Apocalisse sold out

(Foto: Anna Arinova)

(Foto: Anna Arinova)

Tutto esaurito per la maxi festa organizzata nelle viscere di Mosca: il bunker staliniano della Taganka ha accolto centinaia di persone per festeggiare la fine del mondo

L’unica possibilità di sopravvivere alla fine del mondo, è a Mosca. Più precisamente, nel Bunker della Taganka, meglio conosciuto come Bunker-42, uno dei “covi” staliniani, retaggio della Guerra Fredda. Rifugio anti-atomico che ha dato riparo al leader sovietico negli anni, oggi convertito in museo.
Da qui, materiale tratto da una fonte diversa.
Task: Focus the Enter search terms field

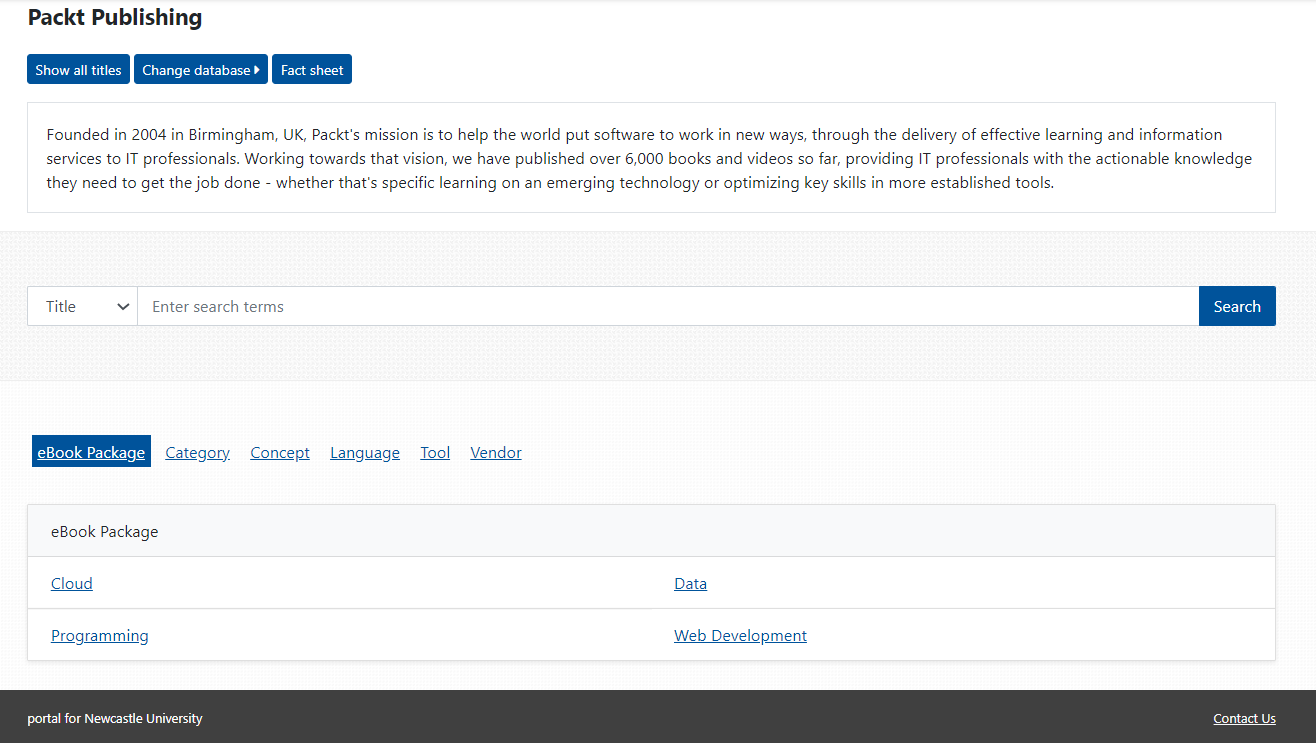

È proprio qui, a 65 metri di profondità, che gli attuali gestori del bunker promettono rifugio dalla profezia Maya. “Vi presentiamo l’unica possibilità di sopravvivere al 21 dicembre 2012 - si legge sul sito Internet a caratteri rossi -. “Scendete nei sotterranei del bunker nel centro di Mosca e sopravviverete”.

Una promessa agghiacciante, per i più scaramantici. Divertimento garantito, invece, per le centinaia di persone che hanno colto al volo l’invito. “Tutto esaurito - dice una voce al di là della cornetta, telefonando per avere maggiori informazioni in merito al party -. Non ci sono più posti. I biglietti sono stati venduti tutti”.

Sold out quindi per la fine del mondo a Mosca, che si preannuncia da “urlo” nelle viscere della capitale, in mezzo agli infiniti cunicoli che danno forma al bunker. Segretamente collegato, a quanto dicono, con il Cremlino.

Quello della Taganka, comunque, sarebbe solamente uno dei tanti rifugi anti-atomici realizzati nel cuore della capitale russa, dove per anni hanno lavorato dalle 100 alle 600 persone ogni giorno, pronte a rispondere a eventuali allarmi.

E in attesa dell’Apocalisse, un maxi-schermo allestito in una delle sale sotterranee collegherà diversi bunker russi. Per festeggiare, in diretta, la  fine del mondo.

Un tormentone, quello dell'Apocalisse, iniziato già diverse settimane fa con la messa in vendita dei kit per sopravvivere alla peggiore delle profezie: una corda, un sapone, un bloc-notes, della valeriana, l'immancabile bottiglia di vodka e altri oggetti ritenuti di "vitale importanza", andati a ruba in pochi giorni in Russia.

"Ovviamente si tratta di un kit per gente con uno spiccato senso dell'umorismo", aveva affermato in un’intervista Juliana Shegoleva, direttrice dell'agenzia che ha lanciato il prodotto. Non a torto, visto che il messaggio benaugurale scritto sulla confezione, tutt’altro che di buon auspicio, recita: “Peggio di così non potrà andare!”